* _WHAT YOU SHOULD DO_: In the material below, find the line with "Open the Nihility path icon" and the line with "Click the three-dot tab options icon", then output both and every line between them exactly, omitting pictures.

* _MATERIAL PROVIDED_:
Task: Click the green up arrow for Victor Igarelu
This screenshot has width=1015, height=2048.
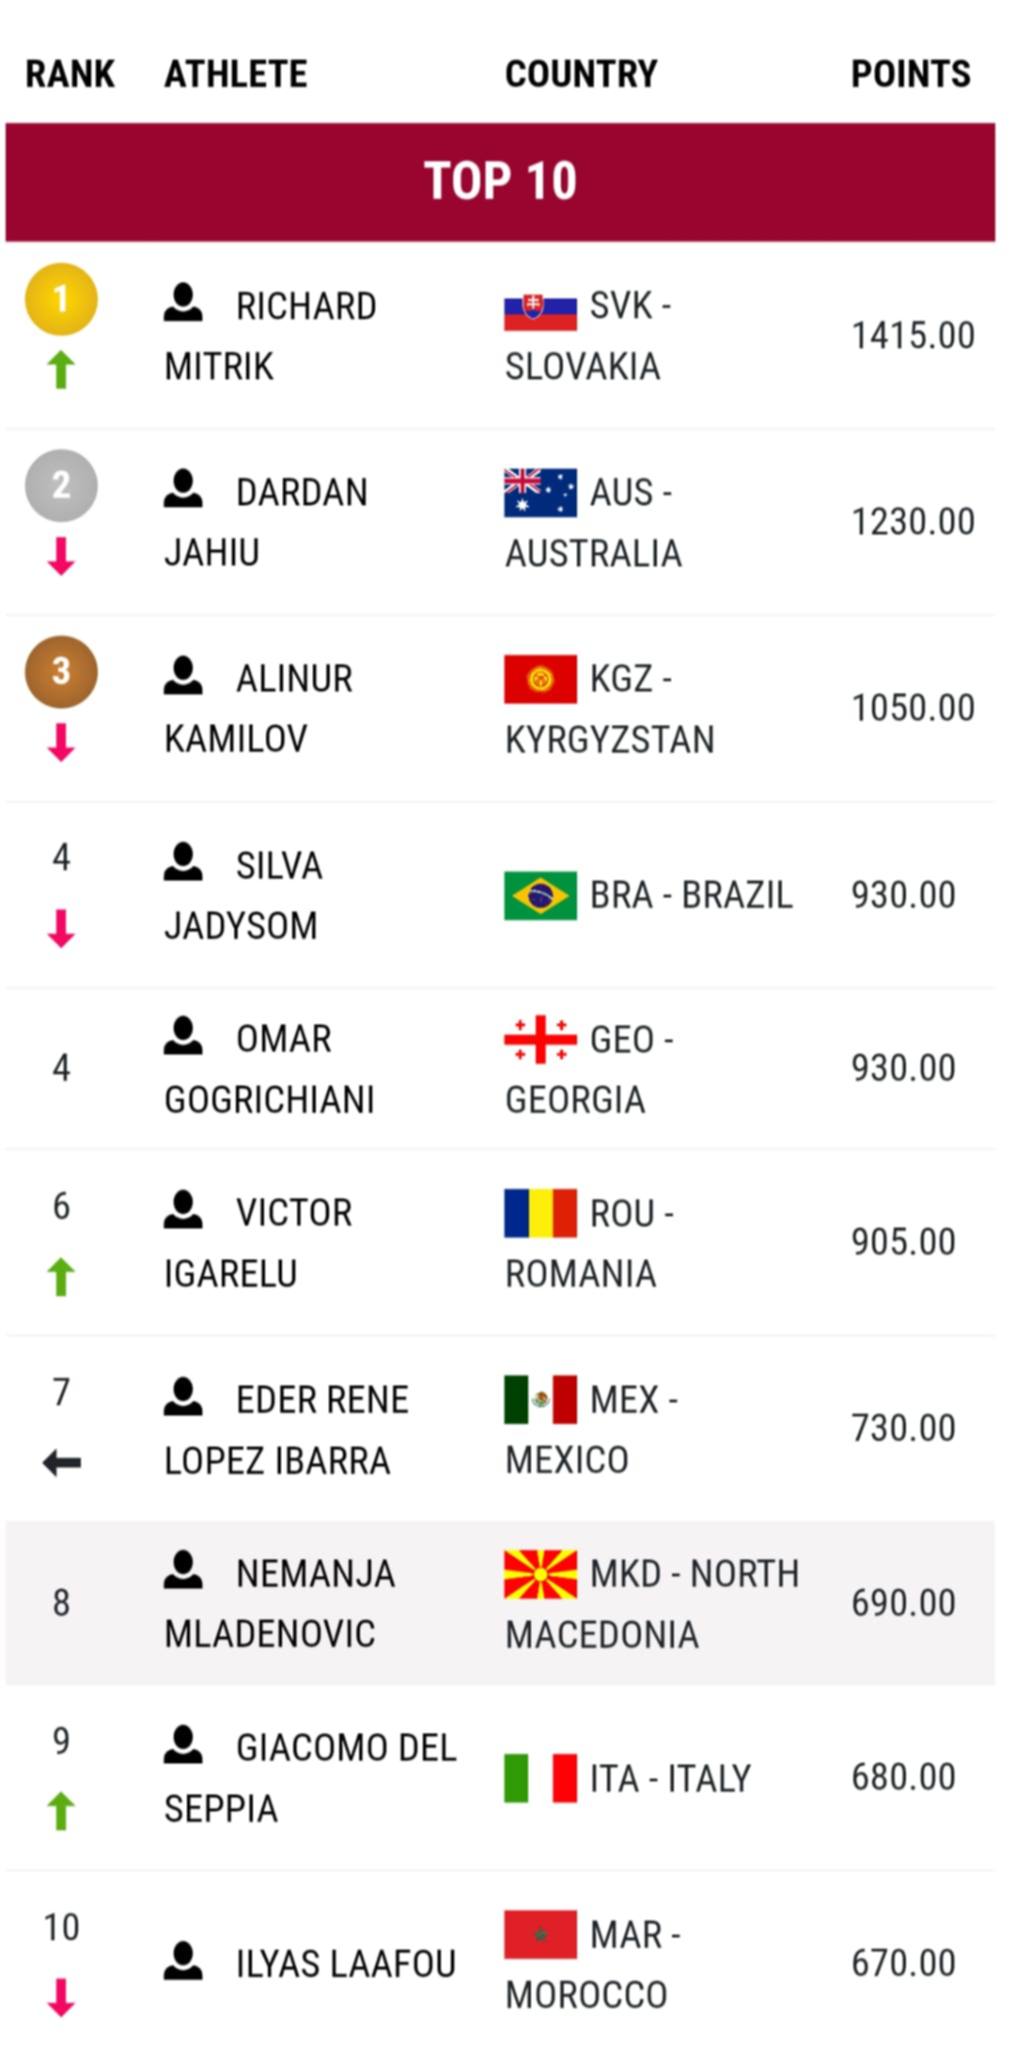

--

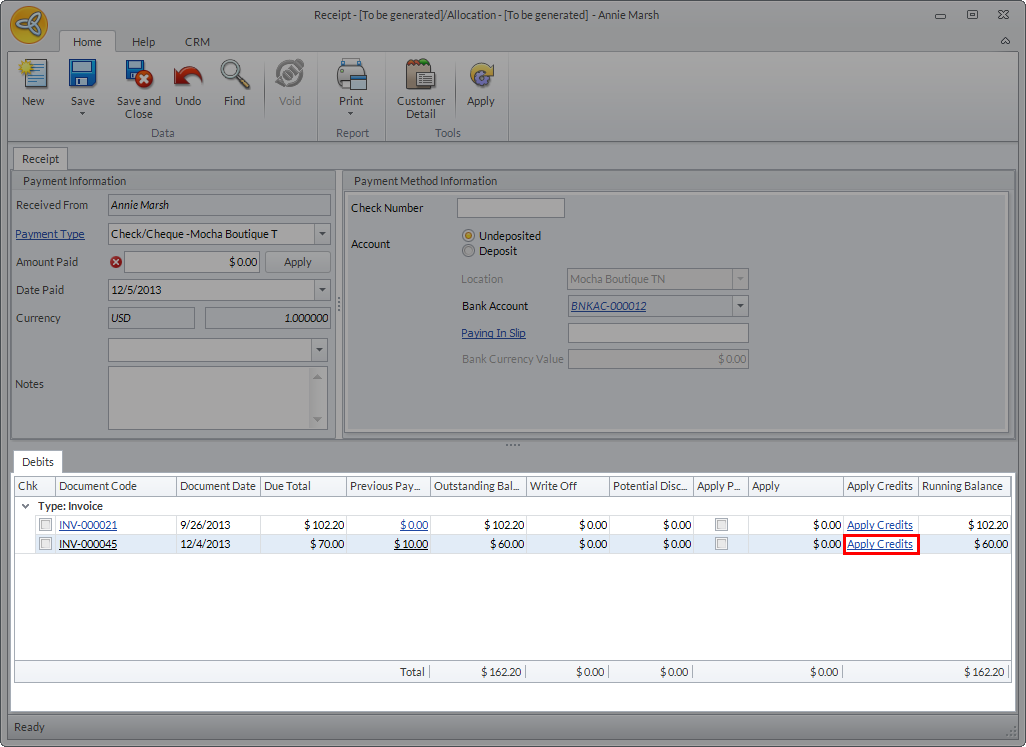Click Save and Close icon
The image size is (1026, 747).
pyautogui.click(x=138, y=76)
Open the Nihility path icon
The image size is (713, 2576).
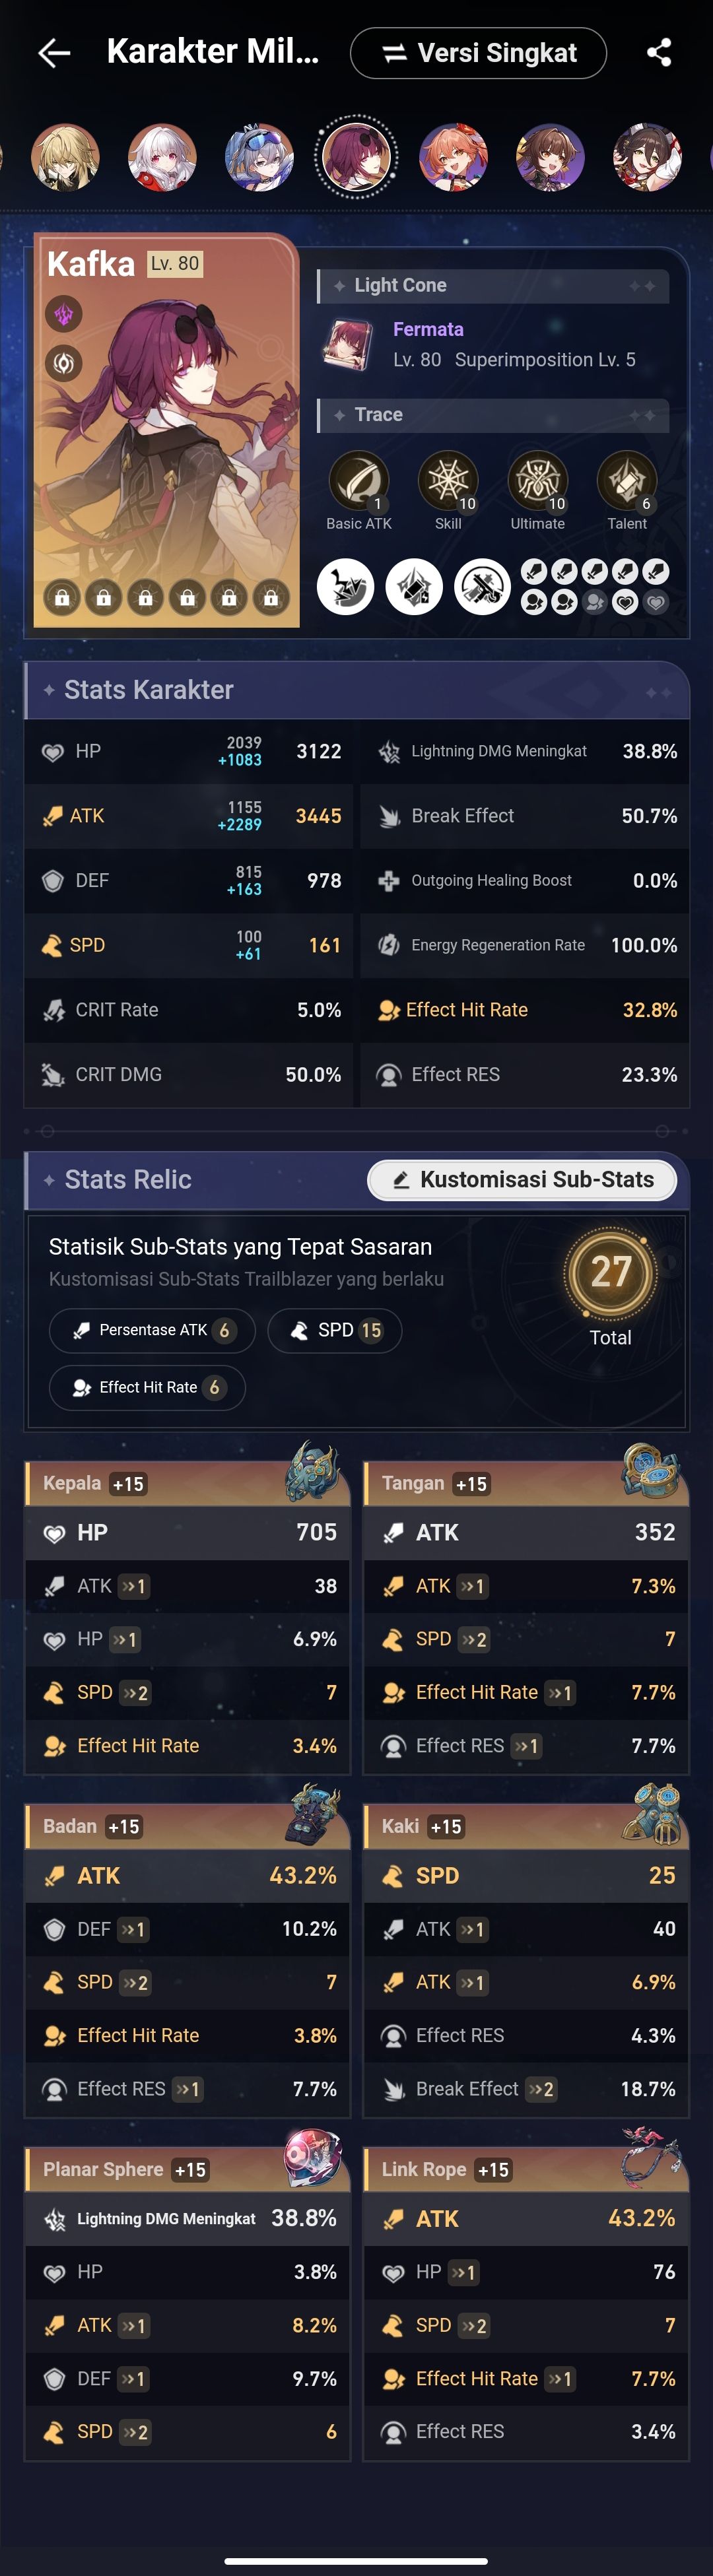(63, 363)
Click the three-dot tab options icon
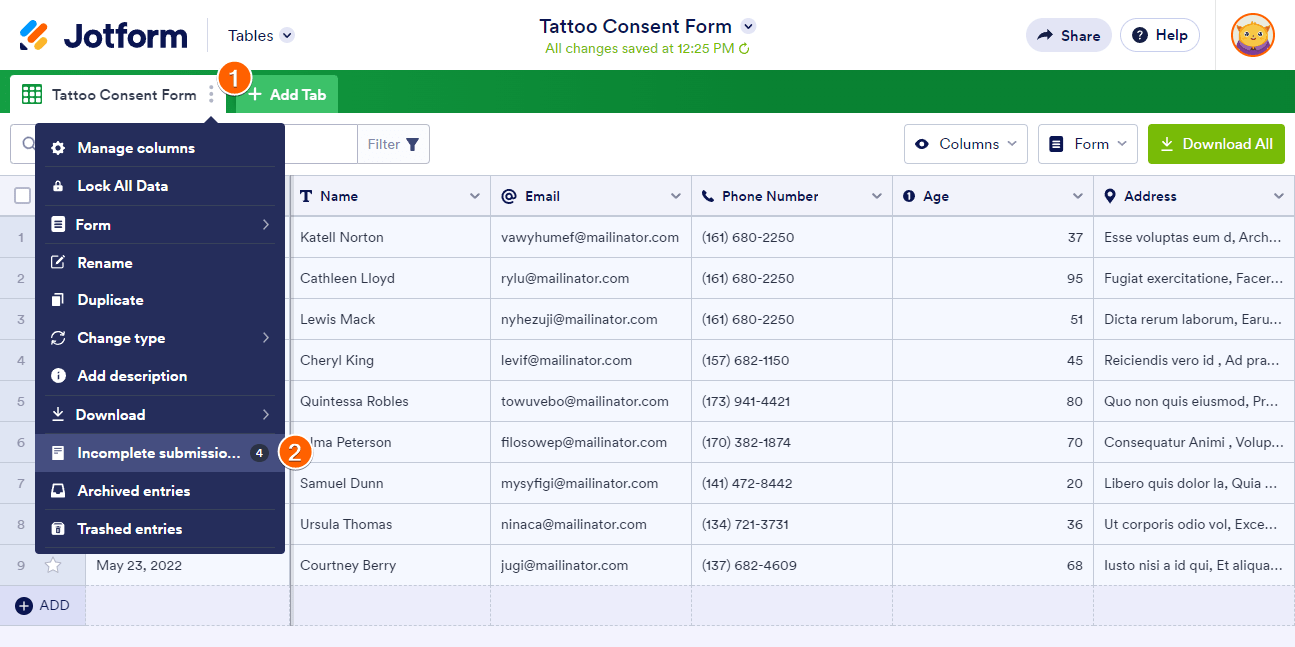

...

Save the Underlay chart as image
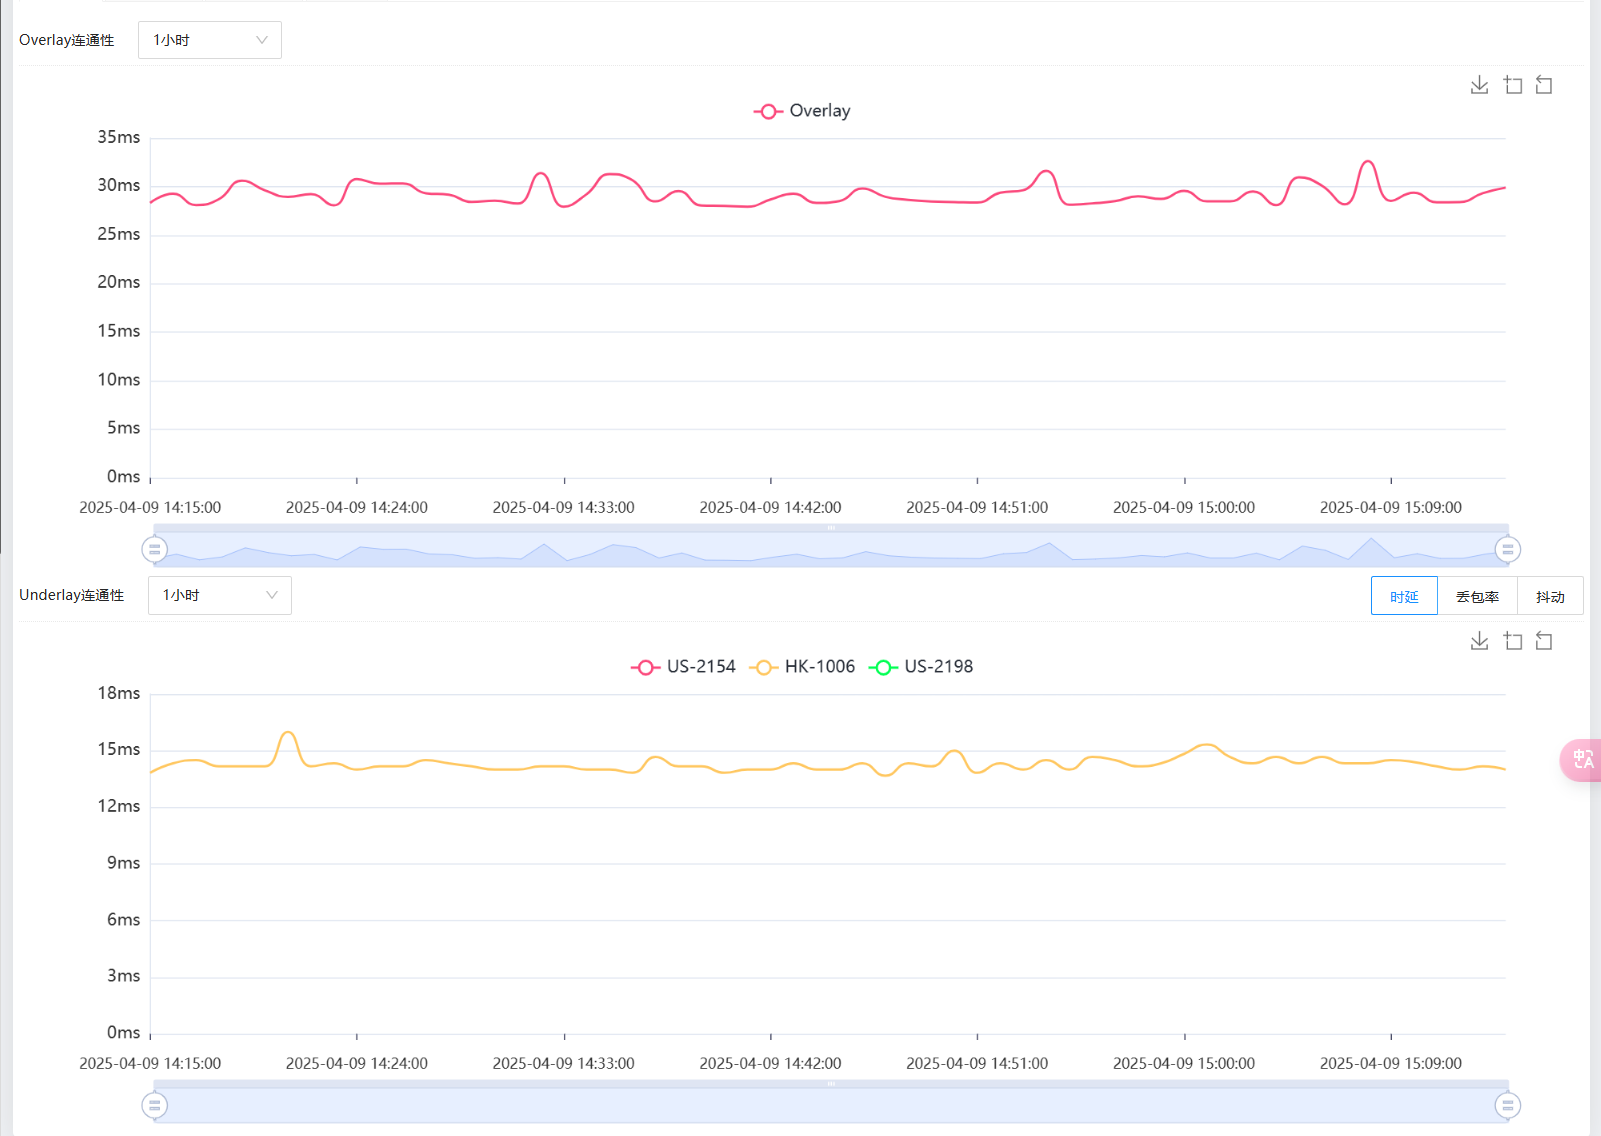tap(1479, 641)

* _TASK RESPONSE_:
Open the Nihility path icon
The image size is (713, 2576).
(63, 363)
Click the three-dot tab options icon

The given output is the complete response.